The Occupy movement may be dead, or it may not, but irony will never, ever die. In a spectacularly brazen display of co-optation, the corporate retail behemoth Walmart—inarguably one of the entities most responsible for the unflaggingly aggressive ongoing campaign to throw the American Working Class into serfdom—is selling panoramic photos of the Ur-Occupy encampment at Manhattan’s Zucotti Park, via its online marketplace. The retailer of the prints is listed as The Poster Corp, and their publisher is named as Lieberman’s—that’s their watermark faintly visible on the images reproduced below.
Occupy has generated plenty of irony before, visible from wherever you stand with respect to its objectives.
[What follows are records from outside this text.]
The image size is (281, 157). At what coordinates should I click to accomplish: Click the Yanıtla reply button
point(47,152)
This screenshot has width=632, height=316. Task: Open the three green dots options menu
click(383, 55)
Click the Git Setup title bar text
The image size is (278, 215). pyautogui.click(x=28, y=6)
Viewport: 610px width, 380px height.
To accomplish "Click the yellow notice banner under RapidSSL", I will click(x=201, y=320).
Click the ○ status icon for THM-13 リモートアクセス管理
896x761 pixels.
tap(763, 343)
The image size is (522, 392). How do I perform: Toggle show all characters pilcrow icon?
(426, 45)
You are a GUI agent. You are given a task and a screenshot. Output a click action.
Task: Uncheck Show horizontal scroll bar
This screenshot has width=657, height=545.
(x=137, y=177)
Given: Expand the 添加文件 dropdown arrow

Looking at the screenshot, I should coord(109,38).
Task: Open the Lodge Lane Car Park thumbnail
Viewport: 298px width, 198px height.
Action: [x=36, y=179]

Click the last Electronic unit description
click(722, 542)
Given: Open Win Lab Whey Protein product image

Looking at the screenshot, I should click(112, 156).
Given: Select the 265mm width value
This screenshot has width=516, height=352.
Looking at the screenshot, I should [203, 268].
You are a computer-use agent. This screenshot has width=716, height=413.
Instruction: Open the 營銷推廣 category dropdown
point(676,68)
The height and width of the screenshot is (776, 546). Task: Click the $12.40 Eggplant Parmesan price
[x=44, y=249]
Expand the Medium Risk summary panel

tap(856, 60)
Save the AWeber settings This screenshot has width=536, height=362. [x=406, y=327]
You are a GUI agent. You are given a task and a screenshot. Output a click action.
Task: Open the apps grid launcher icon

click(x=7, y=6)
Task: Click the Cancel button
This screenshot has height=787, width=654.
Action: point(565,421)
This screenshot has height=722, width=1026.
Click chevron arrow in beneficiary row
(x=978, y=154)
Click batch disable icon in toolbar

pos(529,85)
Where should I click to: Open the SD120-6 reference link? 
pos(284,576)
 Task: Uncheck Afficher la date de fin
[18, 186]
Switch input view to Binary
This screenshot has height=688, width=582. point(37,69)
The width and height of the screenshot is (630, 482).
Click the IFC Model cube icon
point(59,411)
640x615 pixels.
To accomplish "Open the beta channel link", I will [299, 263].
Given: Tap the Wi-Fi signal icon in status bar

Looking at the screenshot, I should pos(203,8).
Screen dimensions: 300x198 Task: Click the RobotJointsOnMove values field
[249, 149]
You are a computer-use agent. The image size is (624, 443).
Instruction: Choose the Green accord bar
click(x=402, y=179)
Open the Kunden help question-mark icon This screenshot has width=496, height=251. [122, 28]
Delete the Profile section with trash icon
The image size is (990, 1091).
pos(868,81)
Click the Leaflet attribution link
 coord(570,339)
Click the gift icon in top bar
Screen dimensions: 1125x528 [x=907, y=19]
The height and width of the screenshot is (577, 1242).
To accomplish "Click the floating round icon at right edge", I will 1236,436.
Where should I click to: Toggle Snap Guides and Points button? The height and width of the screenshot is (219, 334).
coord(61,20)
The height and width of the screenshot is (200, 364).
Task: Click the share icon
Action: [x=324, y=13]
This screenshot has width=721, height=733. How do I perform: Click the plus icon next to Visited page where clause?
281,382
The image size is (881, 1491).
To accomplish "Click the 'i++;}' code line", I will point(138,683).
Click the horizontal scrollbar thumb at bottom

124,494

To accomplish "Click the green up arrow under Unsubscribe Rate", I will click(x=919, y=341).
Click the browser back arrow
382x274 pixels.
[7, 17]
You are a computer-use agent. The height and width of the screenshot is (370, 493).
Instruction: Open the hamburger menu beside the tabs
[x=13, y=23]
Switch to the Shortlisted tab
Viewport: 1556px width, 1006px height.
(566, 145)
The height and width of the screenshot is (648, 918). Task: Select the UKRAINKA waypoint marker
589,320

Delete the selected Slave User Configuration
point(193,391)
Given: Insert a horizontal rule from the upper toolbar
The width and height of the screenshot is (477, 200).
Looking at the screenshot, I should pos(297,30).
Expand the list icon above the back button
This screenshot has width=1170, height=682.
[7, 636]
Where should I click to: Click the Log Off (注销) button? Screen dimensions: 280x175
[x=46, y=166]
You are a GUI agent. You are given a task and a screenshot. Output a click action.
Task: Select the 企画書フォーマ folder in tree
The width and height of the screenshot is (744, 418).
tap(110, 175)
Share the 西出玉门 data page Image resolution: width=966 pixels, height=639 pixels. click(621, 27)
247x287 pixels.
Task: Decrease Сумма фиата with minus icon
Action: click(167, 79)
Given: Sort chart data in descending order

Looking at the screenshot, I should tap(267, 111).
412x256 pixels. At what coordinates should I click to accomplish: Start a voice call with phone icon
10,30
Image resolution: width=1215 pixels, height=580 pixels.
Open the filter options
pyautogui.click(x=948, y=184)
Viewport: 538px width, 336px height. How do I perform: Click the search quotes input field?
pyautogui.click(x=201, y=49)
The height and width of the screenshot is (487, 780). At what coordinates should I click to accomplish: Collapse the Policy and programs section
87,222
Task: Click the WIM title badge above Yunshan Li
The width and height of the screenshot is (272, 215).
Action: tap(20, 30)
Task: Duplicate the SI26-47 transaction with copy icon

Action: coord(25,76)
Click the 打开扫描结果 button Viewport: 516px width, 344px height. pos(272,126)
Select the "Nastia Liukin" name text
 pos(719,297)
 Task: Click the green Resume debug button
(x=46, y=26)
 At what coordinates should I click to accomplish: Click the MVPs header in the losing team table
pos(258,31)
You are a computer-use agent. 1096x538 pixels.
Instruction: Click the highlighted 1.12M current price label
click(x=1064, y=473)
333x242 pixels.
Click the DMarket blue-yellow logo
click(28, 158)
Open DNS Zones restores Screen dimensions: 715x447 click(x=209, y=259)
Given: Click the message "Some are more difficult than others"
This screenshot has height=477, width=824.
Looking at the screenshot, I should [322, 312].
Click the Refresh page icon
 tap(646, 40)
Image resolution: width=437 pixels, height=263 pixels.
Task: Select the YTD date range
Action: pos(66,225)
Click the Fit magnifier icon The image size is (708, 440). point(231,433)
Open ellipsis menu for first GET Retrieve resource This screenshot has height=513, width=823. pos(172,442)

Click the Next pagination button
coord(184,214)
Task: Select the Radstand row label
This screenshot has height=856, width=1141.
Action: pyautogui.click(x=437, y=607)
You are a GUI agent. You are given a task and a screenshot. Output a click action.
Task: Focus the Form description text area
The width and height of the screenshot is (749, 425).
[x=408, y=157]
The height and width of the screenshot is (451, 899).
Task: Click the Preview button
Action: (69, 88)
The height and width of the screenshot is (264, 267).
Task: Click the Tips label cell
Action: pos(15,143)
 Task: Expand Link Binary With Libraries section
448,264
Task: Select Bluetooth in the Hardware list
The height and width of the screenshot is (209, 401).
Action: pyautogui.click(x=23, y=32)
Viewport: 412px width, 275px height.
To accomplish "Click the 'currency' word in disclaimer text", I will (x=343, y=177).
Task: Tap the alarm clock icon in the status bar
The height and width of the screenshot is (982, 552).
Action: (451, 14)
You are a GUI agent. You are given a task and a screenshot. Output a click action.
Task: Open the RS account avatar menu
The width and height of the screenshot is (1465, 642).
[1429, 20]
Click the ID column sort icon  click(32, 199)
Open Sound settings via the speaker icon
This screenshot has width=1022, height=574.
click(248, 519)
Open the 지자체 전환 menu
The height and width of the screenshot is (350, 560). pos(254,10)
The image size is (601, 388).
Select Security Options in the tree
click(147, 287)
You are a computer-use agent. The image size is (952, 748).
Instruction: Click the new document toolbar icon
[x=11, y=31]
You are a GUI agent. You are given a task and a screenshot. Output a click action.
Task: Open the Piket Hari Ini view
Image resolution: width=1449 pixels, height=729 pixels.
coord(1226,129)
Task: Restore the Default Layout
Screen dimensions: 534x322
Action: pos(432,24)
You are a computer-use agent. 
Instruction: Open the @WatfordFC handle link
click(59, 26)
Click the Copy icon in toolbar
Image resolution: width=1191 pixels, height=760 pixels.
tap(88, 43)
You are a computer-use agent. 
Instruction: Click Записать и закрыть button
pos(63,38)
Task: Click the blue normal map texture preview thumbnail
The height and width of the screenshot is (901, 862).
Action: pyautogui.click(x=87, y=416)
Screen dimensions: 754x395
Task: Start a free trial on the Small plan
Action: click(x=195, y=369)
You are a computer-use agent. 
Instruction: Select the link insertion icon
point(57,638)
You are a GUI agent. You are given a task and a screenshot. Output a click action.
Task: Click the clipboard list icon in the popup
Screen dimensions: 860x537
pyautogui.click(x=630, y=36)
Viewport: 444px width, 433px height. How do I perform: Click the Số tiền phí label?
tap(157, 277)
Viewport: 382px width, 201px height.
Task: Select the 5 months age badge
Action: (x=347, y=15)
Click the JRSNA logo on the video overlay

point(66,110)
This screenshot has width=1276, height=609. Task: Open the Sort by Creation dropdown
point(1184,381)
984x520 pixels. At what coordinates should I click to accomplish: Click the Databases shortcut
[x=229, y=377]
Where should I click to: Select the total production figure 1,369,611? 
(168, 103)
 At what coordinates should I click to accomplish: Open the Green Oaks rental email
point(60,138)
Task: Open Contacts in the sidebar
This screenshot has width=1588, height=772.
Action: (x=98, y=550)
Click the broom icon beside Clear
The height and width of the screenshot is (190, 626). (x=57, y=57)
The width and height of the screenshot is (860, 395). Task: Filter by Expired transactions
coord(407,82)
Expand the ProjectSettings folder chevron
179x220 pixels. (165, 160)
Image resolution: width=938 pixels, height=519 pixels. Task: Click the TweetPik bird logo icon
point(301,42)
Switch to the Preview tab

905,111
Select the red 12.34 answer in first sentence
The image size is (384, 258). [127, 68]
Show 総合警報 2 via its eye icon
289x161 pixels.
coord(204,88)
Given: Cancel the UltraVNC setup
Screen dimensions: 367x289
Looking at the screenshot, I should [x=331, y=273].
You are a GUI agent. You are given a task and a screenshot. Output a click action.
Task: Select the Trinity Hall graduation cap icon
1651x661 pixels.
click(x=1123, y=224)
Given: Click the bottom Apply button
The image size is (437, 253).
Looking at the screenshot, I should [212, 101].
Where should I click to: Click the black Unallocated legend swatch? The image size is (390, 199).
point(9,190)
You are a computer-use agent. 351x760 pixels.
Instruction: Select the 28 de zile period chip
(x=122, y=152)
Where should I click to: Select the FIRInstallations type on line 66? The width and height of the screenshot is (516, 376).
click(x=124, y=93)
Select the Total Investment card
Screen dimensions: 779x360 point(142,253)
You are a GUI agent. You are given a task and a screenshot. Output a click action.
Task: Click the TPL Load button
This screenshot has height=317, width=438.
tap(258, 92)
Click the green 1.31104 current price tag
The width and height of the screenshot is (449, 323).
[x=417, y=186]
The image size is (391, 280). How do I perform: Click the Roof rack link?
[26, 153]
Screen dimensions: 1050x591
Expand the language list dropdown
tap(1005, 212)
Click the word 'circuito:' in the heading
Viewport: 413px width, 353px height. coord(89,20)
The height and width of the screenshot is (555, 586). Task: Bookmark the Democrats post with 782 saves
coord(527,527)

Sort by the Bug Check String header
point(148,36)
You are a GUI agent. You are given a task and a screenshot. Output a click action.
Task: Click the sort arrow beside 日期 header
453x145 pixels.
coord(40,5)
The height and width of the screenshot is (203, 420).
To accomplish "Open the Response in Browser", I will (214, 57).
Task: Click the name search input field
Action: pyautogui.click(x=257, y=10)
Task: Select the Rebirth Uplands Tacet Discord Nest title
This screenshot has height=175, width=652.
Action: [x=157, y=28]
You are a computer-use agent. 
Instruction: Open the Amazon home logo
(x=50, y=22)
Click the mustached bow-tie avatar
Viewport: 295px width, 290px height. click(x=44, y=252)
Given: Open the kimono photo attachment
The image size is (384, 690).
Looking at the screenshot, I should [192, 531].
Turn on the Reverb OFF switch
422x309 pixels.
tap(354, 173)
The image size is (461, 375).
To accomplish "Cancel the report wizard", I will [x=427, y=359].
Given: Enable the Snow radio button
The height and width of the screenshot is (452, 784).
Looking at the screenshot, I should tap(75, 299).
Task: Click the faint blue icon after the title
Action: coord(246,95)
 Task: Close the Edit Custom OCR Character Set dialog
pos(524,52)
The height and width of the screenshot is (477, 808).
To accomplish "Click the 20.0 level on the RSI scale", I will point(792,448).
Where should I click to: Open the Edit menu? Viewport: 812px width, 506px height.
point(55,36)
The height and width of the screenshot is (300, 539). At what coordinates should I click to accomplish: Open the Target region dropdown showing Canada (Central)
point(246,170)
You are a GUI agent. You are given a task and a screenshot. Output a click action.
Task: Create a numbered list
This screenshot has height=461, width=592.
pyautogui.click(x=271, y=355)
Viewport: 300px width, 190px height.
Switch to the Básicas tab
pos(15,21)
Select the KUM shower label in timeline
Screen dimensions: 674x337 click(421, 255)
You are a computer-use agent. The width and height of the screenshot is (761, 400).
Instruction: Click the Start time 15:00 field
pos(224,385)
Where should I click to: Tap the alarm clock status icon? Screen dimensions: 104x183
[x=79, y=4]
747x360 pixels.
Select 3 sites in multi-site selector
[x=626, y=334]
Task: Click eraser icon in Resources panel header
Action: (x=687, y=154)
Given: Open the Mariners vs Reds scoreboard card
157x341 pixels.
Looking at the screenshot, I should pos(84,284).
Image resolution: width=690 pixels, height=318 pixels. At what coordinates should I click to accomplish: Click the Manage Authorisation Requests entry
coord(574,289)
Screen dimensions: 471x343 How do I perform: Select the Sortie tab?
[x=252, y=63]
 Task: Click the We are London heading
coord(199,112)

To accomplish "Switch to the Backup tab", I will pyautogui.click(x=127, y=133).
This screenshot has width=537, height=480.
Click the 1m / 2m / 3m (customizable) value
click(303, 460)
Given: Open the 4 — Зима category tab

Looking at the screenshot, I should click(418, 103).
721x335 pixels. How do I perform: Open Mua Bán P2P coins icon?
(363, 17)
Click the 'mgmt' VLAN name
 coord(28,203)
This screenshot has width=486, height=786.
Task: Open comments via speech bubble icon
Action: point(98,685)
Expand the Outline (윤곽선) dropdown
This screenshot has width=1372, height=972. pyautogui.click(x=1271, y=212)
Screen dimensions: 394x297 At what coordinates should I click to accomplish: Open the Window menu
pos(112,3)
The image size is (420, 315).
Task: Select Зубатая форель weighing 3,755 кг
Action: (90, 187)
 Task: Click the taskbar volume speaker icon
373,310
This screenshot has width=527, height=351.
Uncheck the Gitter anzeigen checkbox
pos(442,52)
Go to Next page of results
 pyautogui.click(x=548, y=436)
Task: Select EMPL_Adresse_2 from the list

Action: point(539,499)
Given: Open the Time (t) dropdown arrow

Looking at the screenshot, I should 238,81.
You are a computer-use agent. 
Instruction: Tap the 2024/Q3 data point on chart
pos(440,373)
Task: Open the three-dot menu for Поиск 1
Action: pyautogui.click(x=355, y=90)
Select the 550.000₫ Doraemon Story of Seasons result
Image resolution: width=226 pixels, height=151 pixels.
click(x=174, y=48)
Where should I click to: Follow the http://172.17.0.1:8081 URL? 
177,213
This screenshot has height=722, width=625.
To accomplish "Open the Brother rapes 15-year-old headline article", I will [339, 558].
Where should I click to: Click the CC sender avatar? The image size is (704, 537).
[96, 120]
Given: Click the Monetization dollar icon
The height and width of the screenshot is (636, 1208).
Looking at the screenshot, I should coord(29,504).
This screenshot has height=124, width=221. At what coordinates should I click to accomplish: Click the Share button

There was a deep and regrettable irony in the proliferation among Occupiers of those Guy Fawkes masks from the film version of V For Vendetta—products manufactured in Asian sweatshops under license from the Warner Bros. corporation. There was an altogether more vicious irony in the senselessly brutal police response to the movement—somehow Tea Partiers who showed up to protests openly brandishing loaded firearms and calling for the President’s death weren’t enough of a potential risk to public safety for police to bat an eyelash, but peaceable demonstrators camping out in public space to call attention to economic injustice needed to be subjected to repeated violent invasions by militarized cops? But does Walmart—the company that recently drew fire for running a canned food drive to benefit its own impoverished workers—profiting from the sale of images from this genuinely populist anti-corporate uprising not take the prize?
Not ironically at all, but quite fittingly, Occupy itself recently released a t-shirt to benefit Black Friday strikers. Wouldn’t it be something if they got a piece of the posters being sold via Walmart and used that money to help organize retail workers? The very idea is surely pure fantasy—it’s so doubtful that Occupy is getting any of that poster action that it hardly even seems worth asking.
“The Revolution Will Not Be Privatized” may, alas, have been a premature slogan.